◆ **WHAT TO DO**
Your answer should be every line from the records that contains "Charger".

◆ **INPUT**
· · · ·

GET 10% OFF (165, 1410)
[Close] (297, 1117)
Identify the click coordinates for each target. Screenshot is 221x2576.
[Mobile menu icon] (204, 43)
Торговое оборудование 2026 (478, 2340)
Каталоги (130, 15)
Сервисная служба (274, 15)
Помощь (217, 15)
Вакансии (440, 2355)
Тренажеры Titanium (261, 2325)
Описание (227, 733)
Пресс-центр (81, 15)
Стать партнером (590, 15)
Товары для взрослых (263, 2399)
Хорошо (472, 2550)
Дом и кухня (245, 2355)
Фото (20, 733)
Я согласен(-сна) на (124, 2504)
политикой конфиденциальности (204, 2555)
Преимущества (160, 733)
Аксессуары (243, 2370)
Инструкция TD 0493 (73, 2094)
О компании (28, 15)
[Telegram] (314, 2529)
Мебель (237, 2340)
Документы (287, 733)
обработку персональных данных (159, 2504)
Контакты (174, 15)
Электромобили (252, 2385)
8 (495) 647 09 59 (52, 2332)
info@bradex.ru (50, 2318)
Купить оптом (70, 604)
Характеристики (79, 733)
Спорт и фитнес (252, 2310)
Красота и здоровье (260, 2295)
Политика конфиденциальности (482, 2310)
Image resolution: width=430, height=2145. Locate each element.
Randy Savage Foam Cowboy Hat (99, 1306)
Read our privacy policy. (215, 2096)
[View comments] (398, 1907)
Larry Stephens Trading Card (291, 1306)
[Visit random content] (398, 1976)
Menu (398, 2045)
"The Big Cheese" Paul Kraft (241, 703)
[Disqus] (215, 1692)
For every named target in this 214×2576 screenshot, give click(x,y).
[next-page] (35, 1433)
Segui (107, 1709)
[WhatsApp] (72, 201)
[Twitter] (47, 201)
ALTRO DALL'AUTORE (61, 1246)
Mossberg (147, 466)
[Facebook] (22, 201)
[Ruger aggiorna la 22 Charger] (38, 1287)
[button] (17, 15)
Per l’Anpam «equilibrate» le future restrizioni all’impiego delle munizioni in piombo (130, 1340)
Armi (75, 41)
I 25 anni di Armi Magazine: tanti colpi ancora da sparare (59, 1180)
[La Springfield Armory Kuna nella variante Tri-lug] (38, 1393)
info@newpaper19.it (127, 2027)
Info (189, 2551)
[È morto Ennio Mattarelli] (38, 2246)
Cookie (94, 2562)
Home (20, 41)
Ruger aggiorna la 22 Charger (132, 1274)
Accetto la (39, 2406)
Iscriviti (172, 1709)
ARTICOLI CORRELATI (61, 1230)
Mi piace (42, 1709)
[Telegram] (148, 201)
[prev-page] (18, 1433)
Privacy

· · · ·

◆ **SOLVED EXERCISE**
[Ruger aggiorna la 22 Charger] (38, 1287)
Ruger aggiorna la 22 Charger (132, 1274)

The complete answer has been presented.